Shown in the USA on Current TV and on Discovery Channel.
- "Bunker cities", a 52 minutes documentary about gated communities in Europe, Brazil and Iraq. (Arte)
- "Toxic Somalia", an investigative film about the toxic waste dumped on Somalian coasts with a rare access to pirates from Hobyo, children hospital in Mogadishu and Italian trafficking networks. (Arte)
Special Award of the Jury at Ilaria Alpi Film Festival
- 2012
- "Tracked : Investigating digital arms dealers", western companies selling tracking devices to middle eastern dictatorships, Syria and Libya.(Canal+)
Selected at the London Investigative Film Week in January 2013
- 2013
- "Big Tobacco, Young Targets", a documentary about tobacco companies targeting children worldwide. (Canal+)
UK Premiere at the London Investigative Film Week in 2014
- "Journey through an invisible war", a 60 minutes film on the low intensity conflict between Israeli settlers and Palestinian in the West Bank. (Canal Plus, Al Jazeera)
- 2014
- "Bientôt dans vos assiettes (de gré ou de force)", "Soon on your plates! (By fair means or foul...)"
"In fifteen years, GMOs have profoundly disrupted production habits in the agricultural world. Agrochemical companies like Monsanto have given birth to varieties of soybeans and corn that are more resistant to pesticides. Side effects are noted by breeders and farmers. In Denmark, pig farmers have seen the appearance of a new disease, yellow death, a gastric disease that kills 30% of animals. In Argentina, transgenic cultivation has increased the cultivable area by 65%. The residents of these farms denounce massive pollution from pesticides."
- 2015
- "Danse avec le FN",
"I wanted to take a dangerous trip to the heart of the National Front. I didn't want to investigate their finances, nor prove their historical lineage to the more moldy far-right. Others did it much better than I did. The risk I wanted to take was to get so close to their new constituents that I could, that I was going to be their buddy. The risk of empathy"
— Paul Moreira
- 2016
- "Ukraine The Masks of the Revolution", a documentary about role of extreme right-wing paramilitary groups in Ukraine during and after the overthrow of the Yanukovych government, and especially in the violence in Odesa in May 2014. FIPA (Festival International des Programmes Audiovisuels) included this documentary among its 2016 selections. The Ukrainian Embassy in France asked Canal+ to stop the screening of the film. The channel went ahead with the screening. Due to popular demand, the film was shown several more times on Canal+. The film was also translated into several languages, and shown in other countries, such as Italy and Poland.
- 2018
- "Inside the Russian Info War Machine", how Russia manipulates public opinion, undermines democratic governments and attempts to alter world events.

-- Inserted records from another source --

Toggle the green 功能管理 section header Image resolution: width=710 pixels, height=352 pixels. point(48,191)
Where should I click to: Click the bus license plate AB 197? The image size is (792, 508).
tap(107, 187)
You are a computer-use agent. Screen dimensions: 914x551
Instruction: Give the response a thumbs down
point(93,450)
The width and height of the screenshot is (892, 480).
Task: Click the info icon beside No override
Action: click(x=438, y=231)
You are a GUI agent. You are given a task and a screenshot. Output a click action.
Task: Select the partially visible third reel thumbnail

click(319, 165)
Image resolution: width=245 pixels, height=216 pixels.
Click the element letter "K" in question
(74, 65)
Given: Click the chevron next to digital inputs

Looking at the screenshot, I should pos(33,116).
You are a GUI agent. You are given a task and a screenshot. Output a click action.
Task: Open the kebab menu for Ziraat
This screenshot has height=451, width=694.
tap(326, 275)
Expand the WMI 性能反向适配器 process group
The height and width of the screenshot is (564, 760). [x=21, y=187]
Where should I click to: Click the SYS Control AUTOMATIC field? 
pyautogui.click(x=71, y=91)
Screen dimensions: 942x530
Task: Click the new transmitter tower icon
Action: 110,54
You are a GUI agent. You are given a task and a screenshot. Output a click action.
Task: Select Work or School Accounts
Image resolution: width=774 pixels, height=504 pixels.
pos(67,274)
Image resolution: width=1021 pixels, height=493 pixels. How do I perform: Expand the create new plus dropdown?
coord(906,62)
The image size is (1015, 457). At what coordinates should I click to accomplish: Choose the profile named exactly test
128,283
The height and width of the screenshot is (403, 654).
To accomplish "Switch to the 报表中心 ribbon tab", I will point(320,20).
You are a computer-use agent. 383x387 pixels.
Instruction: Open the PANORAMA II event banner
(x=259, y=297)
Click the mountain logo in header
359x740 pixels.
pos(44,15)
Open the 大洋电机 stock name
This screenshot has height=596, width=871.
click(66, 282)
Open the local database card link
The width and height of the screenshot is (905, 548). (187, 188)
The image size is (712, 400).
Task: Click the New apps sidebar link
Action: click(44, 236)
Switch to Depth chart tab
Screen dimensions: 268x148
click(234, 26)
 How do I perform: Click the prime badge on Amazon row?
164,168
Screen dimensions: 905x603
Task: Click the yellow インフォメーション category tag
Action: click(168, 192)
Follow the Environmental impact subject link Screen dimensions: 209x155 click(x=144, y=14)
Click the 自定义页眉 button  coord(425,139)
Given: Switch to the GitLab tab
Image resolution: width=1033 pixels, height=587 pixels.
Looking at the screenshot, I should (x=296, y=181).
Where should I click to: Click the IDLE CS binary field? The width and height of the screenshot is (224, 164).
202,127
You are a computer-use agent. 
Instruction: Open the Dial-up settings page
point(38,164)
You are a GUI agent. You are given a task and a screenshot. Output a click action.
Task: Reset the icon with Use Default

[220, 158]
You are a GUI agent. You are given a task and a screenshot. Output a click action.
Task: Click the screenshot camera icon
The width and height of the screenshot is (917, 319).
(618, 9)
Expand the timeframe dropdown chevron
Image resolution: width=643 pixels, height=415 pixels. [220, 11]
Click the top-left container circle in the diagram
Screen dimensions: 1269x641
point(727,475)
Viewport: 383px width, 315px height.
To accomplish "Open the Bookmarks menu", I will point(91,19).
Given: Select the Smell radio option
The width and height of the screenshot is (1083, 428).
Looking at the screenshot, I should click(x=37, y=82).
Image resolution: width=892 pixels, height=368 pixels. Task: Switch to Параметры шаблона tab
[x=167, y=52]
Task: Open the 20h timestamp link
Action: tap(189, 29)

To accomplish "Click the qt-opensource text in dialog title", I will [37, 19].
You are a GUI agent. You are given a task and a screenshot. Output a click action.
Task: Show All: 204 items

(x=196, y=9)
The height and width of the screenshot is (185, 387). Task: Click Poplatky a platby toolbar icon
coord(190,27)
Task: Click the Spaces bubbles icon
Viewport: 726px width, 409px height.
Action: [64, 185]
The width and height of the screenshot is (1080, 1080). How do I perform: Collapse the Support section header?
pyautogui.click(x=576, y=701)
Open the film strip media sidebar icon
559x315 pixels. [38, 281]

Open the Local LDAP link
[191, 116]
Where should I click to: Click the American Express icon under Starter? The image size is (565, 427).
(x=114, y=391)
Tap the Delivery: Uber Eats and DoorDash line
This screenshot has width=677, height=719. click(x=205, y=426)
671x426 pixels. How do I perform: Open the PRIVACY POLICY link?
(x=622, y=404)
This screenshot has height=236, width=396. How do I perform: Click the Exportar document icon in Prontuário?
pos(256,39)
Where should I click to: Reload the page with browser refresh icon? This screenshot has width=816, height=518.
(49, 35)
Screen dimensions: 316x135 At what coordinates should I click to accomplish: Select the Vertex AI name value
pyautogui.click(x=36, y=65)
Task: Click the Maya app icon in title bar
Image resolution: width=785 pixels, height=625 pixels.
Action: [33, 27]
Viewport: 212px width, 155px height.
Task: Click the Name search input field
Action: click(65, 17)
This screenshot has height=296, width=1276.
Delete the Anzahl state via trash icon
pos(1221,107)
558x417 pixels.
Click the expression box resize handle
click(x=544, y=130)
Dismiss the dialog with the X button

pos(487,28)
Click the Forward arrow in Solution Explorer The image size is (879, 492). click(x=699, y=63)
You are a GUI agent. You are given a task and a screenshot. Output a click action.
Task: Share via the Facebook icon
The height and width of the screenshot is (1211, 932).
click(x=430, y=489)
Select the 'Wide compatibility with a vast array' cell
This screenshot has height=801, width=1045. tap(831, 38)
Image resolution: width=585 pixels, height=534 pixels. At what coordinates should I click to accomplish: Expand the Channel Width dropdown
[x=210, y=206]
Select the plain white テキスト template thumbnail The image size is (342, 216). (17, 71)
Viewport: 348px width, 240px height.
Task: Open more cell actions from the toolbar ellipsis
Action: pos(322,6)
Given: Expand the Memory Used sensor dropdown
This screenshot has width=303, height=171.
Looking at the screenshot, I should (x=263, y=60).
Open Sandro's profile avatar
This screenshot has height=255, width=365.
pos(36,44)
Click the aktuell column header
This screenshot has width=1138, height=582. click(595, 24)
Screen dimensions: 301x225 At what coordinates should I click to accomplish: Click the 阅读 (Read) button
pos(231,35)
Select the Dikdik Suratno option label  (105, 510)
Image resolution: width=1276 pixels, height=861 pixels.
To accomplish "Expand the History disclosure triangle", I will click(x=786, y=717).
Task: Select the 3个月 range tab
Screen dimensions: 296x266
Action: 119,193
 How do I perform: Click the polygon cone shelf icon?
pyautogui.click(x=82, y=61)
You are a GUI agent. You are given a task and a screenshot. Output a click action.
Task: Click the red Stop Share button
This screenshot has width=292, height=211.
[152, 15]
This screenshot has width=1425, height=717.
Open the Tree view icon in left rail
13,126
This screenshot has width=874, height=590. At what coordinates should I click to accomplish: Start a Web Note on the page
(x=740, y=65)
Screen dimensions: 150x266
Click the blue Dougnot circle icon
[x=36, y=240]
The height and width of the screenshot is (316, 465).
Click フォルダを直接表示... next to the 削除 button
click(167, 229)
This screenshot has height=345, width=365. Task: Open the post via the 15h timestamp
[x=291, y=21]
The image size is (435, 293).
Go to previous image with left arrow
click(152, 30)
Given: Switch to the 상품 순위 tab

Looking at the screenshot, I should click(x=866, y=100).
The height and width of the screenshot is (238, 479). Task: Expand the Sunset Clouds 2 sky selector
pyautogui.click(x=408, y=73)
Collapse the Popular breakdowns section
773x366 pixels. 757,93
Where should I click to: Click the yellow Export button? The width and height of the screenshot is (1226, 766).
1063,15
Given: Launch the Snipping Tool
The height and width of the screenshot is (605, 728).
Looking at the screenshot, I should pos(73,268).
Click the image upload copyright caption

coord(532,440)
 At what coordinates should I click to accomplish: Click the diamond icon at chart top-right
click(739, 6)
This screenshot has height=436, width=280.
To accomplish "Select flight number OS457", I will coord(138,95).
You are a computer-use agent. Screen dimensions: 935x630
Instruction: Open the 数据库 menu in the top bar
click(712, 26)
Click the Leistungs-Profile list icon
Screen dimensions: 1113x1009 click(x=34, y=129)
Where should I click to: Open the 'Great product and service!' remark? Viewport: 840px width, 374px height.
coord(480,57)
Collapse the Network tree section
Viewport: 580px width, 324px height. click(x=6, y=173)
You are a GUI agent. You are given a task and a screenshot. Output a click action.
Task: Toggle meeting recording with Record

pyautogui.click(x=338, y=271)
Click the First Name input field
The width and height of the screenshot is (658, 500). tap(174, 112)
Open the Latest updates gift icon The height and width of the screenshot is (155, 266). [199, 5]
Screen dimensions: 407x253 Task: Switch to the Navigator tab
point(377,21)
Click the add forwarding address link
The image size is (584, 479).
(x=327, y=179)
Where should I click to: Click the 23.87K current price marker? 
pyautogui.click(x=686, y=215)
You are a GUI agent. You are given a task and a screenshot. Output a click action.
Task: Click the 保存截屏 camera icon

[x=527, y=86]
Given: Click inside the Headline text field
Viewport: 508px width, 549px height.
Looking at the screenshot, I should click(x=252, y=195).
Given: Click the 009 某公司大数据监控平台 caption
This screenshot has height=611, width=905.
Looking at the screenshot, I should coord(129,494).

- "Digital Addicts", Child mobile phone addiction, brain development, long-term damage
- 2019
- "Chocolate's Heart of Darkness", Driving along the Ivory Coast - the region responsible for most of the production and export of cocoa - the filmmaking team encounter armed militias, a badly deteriorated forest reserve, and thousands of illegal cocoa plants. In one camp, a group of 40 immigrant men and children toil through the brush with machetes, engaging in a process that is both back breaking and risky. The children spray poisonous pesticides without wearing masks or any other protective gear. Beyond documenting the environmental and human rights abuses, the filmmakers attempt to hold corporations accountable for their complicity.
- 2020
- NETFLIX : "World's Most Wanted (Season 1, Episode 1): Ismael "El Mayo" Zambada Garcia: The Head of the Sinaloa Cartel"
- 2021
- NETFLIX : "The Fugitive : the strange case of Carlos Ghosn", executive producer of a 90 minutes feature bio-pic documentary on Carlos Ghosn, CEO of Renault-Nissan.
- 2022
- "In The Name of Law and Order", ARTE. Documentary series on crowd control and less-lethal weapons around the world.
- 2023
- "Poutine and the oligarchs", FRANCE TELEVISION. Documentary series on Russian money in Europe.

==Civic involvement==
Moreira heads the campaign Liberté d'Informer, a civic society movement to align the restrictive French law on the more transparent American Freedom of Information Act model. A petition has gathered nearly 6,000 signatures and a strong public interest.